= Non-solicitation =

Term in contract and employment law

Non-solicitation, in contract law, refers to an agreement, typically between an employer and employee, that prohibits an employee from utilizing the company's clients, customers and contact lists for personal gain upon leaving the company.

== Non-solicitation agreements ==
Non-solicitation agreement provisions—alongside the non-compete clause (NCC) and the non-disclosure agreement (NDA)—constitute one of three restrictive covenants frequently found within a business contract. They may be entered into with both employees and independent contractors—in addition to multiple entities—as part of a larger general contract or as a standalone provision.

=== Restrictions ===
Non-solicitation agreements are restricted by convention, jurisdiction, and terms of scope. Furthermore, enforceability has proven difficult and, in certain instances, has been deemed "very subjective".

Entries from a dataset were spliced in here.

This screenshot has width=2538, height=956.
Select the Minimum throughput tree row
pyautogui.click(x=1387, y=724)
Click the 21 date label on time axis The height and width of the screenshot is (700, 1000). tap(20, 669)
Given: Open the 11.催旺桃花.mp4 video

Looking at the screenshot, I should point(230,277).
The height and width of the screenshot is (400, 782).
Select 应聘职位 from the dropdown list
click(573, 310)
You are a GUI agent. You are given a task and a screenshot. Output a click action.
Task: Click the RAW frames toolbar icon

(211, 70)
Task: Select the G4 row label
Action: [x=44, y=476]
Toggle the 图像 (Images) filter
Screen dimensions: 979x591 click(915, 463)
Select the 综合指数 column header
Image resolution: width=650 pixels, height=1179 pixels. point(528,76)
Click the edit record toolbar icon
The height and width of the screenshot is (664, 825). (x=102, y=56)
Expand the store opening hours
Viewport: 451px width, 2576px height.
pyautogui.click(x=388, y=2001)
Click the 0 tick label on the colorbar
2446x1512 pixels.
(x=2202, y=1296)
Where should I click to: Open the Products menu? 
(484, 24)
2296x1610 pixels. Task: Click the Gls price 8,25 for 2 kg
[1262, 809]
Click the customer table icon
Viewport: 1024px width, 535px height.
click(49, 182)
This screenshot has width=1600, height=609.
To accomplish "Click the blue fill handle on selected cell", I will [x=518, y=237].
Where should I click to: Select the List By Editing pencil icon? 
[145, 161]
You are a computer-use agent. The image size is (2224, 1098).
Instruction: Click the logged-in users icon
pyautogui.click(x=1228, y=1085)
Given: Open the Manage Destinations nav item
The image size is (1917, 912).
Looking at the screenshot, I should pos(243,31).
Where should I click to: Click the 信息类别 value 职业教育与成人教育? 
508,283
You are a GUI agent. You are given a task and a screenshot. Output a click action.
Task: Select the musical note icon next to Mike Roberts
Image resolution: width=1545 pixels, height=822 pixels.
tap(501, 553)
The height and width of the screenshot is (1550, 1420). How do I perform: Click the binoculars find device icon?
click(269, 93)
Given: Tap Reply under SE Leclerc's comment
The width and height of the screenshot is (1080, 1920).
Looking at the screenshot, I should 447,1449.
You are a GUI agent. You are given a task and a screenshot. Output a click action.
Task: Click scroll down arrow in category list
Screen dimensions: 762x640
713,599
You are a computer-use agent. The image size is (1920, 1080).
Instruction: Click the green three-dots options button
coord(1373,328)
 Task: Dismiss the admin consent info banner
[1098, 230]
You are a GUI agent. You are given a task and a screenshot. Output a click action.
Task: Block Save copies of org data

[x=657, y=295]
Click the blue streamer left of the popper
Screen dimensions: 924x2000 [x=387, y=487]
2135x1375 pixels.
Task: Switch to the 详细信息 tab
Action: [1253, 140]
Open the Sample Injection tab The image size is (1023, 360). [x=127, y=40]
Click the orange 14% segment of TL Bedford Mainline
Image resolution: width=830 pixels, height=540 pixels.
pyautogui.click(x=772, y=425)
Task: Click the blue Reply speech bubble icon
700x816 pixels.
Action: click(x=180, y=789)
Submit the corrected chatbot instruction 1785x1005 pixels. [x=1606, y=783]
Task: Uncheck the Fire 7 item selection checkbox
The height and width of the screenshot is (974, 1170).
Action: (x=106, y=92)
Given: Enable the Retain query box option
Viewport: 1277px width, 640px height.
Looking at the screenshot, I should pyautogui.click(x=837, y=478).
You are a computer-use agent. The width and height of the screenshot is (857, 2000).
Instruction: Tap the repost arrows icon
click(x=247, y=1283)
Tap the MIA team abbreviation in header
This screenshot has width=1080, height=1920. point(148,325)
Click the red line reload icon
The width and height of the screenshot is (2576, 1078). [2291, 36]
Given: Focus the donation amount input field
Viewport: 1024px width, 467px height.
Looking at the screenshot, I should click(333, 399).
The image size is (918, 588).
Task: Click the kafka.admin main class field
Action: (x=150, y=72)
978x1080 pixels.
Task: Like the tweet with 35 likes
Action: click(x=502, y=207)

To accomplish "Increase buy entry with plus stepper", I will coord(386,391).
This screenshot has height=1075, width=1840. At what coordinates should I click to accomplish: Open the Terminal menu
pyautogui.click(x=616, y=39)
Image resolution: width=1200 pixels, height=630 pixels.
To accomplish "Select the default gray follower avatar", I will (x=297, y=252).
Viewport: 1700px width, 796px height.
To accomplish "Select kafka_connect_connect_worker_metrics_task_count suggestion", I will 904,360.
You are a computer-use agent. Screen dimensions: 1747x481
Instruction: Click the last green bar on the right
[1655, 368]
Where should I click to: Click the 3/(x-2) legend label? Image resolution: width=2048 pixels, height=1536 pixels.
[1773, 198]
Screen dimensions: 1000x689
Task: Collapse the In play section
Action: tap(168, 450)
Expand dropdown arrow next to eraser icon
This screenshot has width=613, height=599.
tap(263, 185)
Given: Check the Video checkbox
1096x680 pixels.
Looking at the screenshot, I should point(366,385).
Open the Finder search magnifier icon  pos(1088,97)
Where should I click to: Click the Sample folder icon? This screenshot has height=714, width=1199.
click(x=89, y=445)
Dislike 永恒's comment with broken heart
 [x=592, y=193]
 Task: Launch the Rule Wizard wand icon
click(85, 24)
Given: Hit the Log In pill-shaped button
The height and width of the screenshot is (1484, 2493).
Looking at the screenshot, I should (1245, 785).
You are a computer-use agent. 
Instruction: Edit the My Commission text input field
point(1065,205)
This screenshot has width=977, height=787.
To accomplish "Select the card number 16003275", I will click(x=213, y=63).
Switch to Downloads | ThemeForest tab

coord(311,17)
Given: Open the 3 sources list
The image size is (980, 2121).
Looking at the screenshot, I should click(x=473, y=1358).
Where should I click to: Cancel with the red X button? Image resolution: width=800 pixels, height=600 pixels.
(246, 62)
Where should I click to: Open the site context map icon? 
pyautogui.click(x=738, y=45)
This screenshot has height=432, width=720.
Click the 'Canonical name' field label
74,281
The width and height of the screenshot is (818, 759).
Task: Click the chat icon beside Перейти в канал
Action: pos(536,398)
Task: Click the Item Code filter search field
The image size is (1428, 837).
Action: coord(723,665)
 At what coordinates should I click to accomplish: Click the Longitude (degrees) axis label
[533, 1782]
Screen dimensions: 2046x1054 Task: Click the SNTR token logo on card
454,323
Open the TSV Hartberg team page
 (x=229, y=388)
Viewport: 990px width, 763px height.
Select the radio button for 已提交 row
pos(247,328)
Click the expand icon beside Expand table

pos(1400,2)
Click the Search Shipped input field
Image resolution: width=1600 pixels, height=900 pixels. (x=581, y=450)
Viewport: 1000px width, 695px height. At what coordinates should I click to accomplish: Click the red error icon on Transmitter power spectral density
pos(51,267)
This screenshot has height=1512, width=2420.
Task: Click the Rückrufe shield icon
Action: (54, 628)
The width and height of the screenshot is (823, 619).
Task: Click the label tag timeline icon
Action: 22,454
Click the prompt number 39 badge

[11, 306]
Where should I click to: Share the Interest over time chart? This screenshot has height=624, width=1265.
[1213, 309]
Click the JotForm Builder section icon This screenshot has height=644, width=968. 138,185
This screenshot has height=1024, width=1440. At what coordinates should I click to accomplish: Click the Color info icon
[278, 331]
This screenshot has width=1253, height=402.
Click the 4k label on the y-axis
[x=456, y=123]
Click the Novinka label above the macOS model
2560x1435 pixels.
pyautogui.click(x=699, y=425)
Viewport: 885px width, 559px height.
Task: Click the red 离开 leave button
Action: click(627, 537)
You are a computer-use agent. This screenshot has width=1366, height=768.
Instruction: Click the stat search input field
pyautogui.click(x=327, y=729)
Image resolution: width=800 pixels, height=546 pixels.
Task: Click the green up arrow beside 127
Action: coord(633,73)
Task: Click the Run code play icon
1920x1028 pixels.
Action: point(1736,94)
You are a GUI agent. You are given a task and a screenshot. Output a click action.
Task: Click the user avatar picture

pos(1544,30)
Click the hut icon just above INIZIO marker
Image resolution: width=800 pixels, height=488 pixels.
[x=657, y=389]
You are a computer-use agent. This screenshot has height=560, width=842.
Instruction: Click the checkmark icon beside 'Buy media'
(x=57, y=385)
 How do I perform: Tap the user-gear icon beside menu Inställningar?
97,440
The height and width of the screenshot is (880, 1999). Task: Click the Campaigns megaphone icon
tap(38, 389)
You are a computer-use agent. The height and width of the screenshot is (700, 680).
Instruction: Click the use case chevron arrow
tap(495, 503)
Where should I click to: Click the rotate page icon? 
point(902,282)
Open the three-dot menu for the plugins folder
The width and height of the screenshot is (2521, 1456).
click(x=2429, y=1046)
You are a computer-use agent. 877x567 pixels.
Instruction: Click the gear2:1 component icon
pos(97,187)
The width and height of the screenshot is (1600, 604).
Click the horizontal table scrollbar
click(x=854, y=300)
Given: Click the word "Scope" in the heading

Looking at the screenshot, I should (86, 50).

==== Restraint of Trade ====
A non-solicitation agreement that is too widely construed may violate standards of "reasonableness" (decided on a case-by-case basis). Under common law, an overreaching agreement would be deemed a restraint of trade and thus be deemed invalid.

==Jurisdictional variations==
Non-solicitation agreements are restricted in certain jurisdictions, notably California, which prohibits such agreements for all circumstances other than the protection of company trade secrets in all but several exceptions, a decision upheld by the State Supreme Court in 2008.

In Canada, non-solicitation agreements came under restrictive scrutiny in 2016, when the Alberta Court of Queen's Bench considered the issue in Specialized Property Evaluation Control Services Ltd. V. Les Evaluations Marc Bourret Appraisals Inc. The court found that wrongfully dismissed employees are excused from enforceability both of non-solicitation and non-compete agreements, in addition to finding both agreements unenforceable unless they are reasonable and in the public interest.

In the United Kingdom, in the case of Safetynet Security Ltd. v Leonard Coppage and Freedom Security Solutions Ltd., the court held that an employment contract clause preventing an individual from contacting any former customers for six months after leaving the company "had clearly been agreed to by him throughout his contract and was reasonable and enforceable".